- Task requirements -
Output the entries below so that they read exactly as they do now.

- Data shown -
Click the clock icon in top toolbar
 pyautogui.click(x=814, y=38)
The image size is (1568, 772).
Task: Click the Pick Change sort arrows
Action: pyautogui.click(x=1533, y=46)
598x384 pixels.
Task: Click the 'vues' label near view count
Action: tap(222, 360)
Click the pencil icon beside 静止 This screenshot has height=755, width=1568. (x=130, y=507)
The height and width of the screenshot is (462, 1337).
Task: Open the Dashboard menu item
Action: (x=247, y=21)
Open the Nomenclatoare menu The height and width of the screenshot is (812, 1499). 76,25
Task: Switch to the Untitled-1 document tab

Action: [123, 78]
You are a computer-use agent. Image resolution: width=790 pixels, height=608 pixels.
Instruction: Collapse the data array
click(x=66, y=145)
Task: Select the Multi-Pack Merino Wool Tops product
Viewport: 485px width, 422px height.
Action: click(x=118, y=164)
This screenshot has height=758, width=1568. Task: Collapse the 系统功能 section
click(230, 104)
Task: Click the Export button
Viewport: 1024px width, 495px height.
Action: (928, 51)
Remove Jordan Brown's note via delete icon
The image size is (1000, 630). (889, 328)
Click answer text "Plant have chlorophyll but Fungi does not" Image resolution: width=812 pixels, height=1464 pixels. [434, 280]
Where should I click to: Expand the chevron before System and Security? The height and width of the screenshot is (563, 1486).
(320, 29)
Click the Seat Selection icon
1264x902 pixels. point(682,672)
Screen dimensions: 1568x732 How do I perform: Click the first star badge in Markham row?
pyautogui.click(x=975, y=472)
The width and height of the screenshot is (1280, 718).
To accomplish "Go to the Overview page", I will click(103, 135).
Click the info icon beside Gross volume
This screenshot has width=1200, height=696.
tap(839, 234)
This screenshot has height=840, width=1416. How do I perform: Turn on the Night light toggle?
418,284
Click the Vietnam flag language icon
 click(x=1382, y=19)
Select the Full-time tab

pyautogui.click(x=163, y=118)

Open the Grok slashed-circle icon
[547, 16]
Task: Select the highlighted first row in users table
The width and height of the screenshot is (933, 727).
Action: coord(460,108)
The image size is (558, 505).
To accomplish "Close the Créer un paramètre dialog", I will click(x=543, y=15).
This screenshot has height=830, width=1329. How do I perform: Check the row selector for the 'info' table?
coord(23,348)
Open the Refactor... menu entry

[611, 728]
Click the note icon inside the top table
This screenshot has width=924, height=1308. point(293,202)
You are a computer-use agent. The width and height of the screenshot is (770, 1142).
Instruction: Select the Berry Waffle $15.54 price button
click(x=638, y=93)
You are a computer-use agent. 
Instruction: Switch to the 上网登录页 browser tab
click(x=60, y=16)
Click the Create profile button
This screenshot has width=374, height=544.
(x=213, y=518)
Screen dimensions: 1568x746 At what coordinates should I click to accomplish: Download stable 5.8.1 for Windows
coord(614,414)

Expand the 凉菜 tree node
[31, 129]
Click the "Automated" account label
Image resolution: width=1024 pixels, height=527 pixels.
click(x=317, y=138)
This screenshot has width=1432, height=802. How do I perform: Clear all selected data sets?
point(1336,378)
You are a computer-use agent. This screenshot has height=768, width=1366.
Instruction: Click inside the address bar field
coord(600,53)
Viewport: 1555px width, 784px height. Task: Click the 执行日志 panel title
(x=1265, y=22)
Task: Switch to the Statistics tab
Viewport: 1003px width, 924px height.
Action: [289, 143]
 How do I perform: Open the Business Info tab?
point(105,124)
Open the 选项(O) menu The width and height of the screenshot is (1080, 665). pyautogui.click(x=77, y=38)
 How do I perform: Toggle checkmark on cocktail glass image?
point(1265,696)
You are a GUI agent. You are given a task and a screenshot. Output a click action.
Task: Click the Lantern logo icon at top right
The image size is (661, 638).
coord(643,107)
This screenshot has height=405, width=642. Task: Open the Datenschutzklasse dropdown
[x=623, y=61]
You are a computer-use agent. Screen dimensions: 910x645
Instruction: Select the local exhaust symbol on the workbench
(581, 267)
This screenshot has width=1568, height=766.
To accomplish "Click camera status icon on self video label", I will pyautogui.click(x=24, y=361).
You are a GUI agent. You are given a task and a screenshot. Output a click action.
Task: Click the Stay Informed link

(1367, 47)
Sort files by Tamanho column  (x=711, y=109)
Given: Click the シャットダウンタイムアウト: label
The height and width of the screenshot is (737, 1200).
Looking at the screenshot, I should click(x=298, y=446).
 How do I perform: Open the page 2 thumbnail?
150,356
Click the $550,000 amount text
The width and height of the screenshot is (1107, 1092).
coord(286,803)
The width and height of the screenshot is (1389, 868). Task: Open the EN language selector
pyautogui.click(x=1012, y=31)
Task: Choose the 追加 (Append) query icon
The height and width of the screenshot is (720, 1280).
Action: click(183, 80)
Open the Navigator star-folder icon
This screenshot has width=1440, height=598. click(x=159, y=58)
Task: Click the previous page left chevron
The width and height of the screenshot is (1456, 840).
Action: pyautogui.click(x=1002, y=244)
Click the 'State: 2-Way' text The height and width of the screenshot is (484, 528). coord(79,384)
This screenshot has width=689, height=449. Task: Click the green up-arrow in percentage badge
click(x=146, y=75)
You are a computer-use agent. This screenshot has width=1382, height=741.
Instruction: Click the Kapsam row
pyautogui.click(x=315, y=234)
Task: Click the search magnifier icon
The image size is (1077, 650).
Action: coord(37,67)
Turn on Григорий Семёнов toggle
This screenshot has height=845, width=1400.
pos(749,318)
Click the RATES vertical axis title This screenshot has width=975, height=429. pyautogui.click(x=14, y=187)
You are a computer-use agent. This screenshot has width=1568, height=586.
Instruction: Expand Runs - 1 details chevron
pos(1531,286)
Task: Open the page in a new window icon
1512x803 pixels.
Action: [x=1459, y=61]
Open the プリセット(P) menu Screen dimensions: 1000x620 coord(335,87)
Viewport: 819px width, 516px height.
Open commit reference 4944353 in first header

- Response to the exercise -
Click the clock icon in top toolbar
 pyautogui.click(x=814, y=38)
The image size is (1568, 772).
Task: Click the Pick Change sort arrows
Action: pyautogui.click(x=1533, y=46)
598x384 pixels.
Task: Click the 'vues' label near view count
Action: tap(222, 360)
Click the pencil icon beside 静止 This screenshot has height=755, width=1568. (x=130, y=507)
The height and width of the screenshot is (462, 1337).
Task: Open the Dashboard menu item
Action: (x=247, y=21)
Open the Nomenclatoare menu The height and width of the screenshot is (812, 1499). 76,25
Task: Switch to the Untitled-1 document tab

Action: [123, 78]
You are a computer-use agent. Image resolution: width=790 pixels, height=608 pixels.
Instruction: Collapse the data array
click(x=66, y=145)
Task: Select the Multi-Pack Merino Wool Tops product
Viewport: 485px width, 422px height.
Action: click(x=118, y=164)
This screenshot has height=758, width=1568. Task: Collapse the 系统功能 section
click(230, 104)
Task: Click the Export button
Viewport: 1024px width, 495px height.
Action: (928, 51)
Remove Jordan Brown's note via delete icon
The image size is (1000, 630). (889, 328)
Click answer text "Plant have chlorophyll but Fungi does not" Image resolution: width=812 pixels, height=1464 pixels. [434, 280]
Where should I click to: Expand the chevron before System and Security? The height and width of the screenshot is (563, 1486).
(320, 29)
Click the Seat Selection icon
1264x902 pixels. point(682,672)
Screen dimensions: 1568x732 How do I perform: Click the first star badge in Markham row?
pyautogui.click(x=975, y=472)
The width and height of the screenshot is (1280, 718).
To accomplish "Go to the Overview page", I will click(103, 135).
Click the info icon beside Gross volume
This screenshot has width=1200, height=696.
tap(839, 234)
This screenshot has height=840, width=1416. How do I perform: Turn on the Night light toggle?
418,284
Click the Vietnam flag language icon
 click(x=1382, y=19)
Select the Full-time tab

pyautogui.click(x=163, y=118)

Open the Grok slashed-circle icon
[547, 16]
Task: Select the highlighted first row in users table
The width and height of the screenshot is (933, 727).
Action: coord(460,108)
The image size is (558, 505).
To accomplish "Close the Créer un paramètre dialog", I will click(x=543, y=15).
This screenshot has height=830, width=1329. How do I perform: Check the row selector for the 'info' table?
coord(23,348)
Open the Refactor... menu entry

[611, 728]
Click the note icon inside the top table
This screenshot has width=924, height=1308. point(293,202)
You are a computer-use agent. The width and height of the screenshot is (770, 1142).
Instruction: Select the Berry Waffle $15.54 price button
click(x=638, y=93)
You are a computer-use agent. 
Instruction: Switch to the 上网登录页 browser tab
click(x=60, y=16)
Click the Create profile button
This screenshot has width=374, height=544.
(x=213, y=518)
Screen dimensions: 1568x746 At what coordinates should I click to accomplish: Download stable 5.8.1 for Windows
coord(614,414)

Expand the 凉菜 tree node
[31, 129]
Click the "Automated" account label
Image resolution: width=1024 pixels, height=527 pixels.
click(x=317, y=138)
This screenshot has width=1432, height=802. How do I perform: Clear all selected data sets?
point(1336,378)
You are a computer-use agent. This screenshot has height=768, width=1366.
Instruction: Click inside the address bar field
coord(600,53)
Viewport: 1555px width, 784px height. Task: Click the 执行日志 panel title
(x=1265, y=22)
Task: Switch to the Statistics tab
Viewport: 1003px width, 924px height.
Action: [289, 143]
 How do I perform: Open the Business Info tab?
point(105,124)
Open the 选项(O) menu The width and height of the screenshot is (1080, 665). pyautogui.click(x=77, y=38)
 How do I perform: Toggle checkmark on cocktail glass image?
point(1265,696)
You are a GUI agent. You are given a task and a screenshot. Output a click action.
Task: Click the Lantern logo icon at top right
The image size is (661, 638).
coord(643,107)
This screenshot has height=405, width=642. Task: Open the Datenschutzklasse dropdown
[x=623, y=61]
You are a computer-use agent. Screen dimensions: 910x645
Instruction: Select the local exhaust symbol on the workbench
(581, 267)
This screenshot has width=1568, height=766.
To accomplish "Click camera status icon on self video label", I will pyautogui.click(x=24, y=361).
You are a GUI agent. You are given a task and a screenshot. Output a click action.
Task: Click the Stay Informed link

(1367, 47)
Sort files by Tamanho column  (x=711, y=109)
Given: Click the シャットダウンタイムアウト: label
The height and width of the screenshot is (737, 1200).
Looking at the screenshot, I should click(x=298, y=446).
 How do I perform: Open the page 2 thumbnail?
150,356
Click the $550,000 amount text
The width and height of the screenshot is (1107, 1092).
coord(286,803)
The width and height of the screenshot is (1389, 868). Task: Open the EN language selector
pyautogui.click(x=1012, y=31)
Task: Choose the 追加 (Append) query icon
The height and width of the screenshot is (720, 1280).
Action: click(183, 80)
Open the Navigator star-folder icon
This screenshot has width=1440, height=598. click(x=159, y=58)
Task: Click the previous page left chevron
The width and height of the screenshot is (1456, 840).
Action: pyautogui.click(x=1002, y=244)
Click the 'State: 2-Way' text The height and width of the screenshot is (484, 528). coord(79,384)
This screenshot has width=689, height=449. Task: Click the green up-arrow in percentage badge
click(x=146, y=75)
You are a computer-use agent. This screenshot has width=1382, height=741.
Instruction: Click the Kapsam row
pyautogui.click(x=315, y=234)
Task: Click the search magnifier icon
The image size is (1077, 650).
Action: coord(37,67)
Turn on Григорий Семёнов toggle
This screenshot has height=845, width=1400.
pos(749,318)
Click the RATES vertical axis title This screenshot has width=975, height=429. pyautogui.click(x=14, y=187)
You are a computer-use agent. This screenshot has width=1568, height=586.
Instruction: Expand Runs - 1 details chevron
pos(1531,286)
Task: Open the page in a new window icon
1512x803 pixels.
Action: [x=1459, y=61]
Open the プリセット(P) menu Screen dimensions: 1000x620 coord(335,87)
Viewport: 819px width, 516px height.
Open commit reference 4944353 in first header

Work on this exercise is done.